Information provided –
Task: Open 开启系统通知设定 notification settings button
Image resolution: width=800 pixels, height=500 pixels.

...

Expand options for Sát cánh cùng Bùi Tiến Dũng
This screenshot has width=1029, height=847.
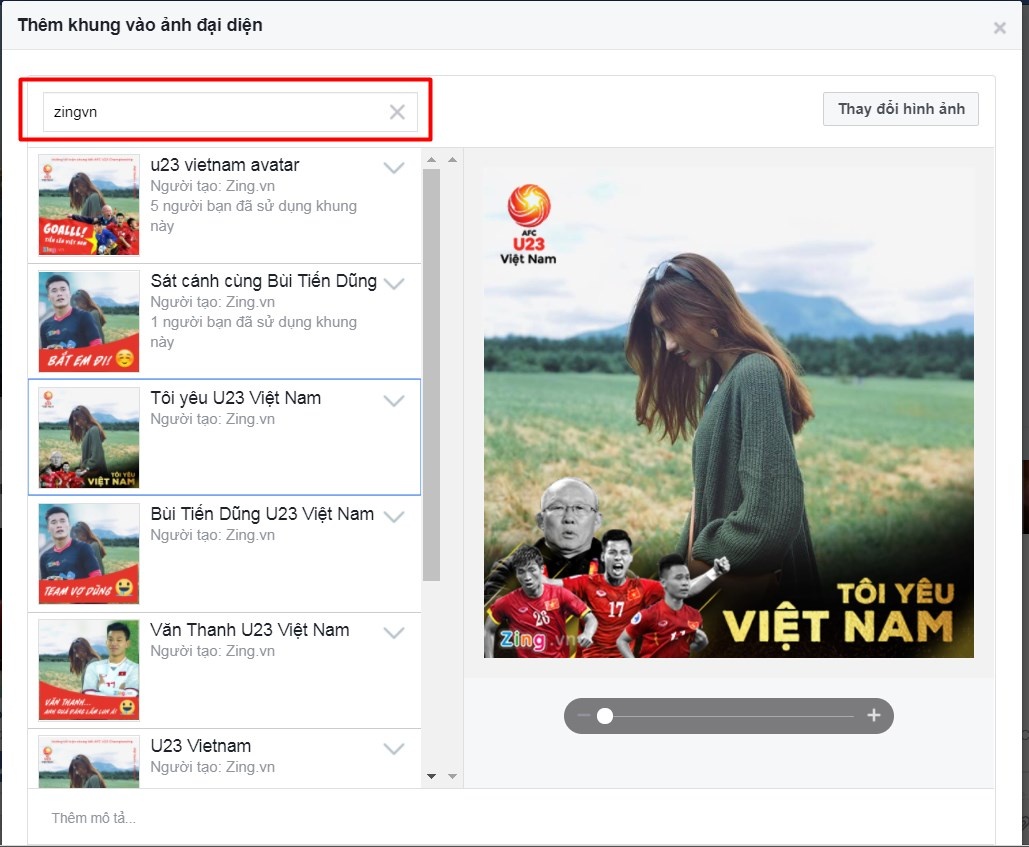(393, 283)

What the exercise asks – From the material above, copy each line that contains the string "height", where uppercase and lowercase must match.

Complete output –
Image resolution: width=800 pixels, height=500 pixels.
This screenshot has width=1029, height=847.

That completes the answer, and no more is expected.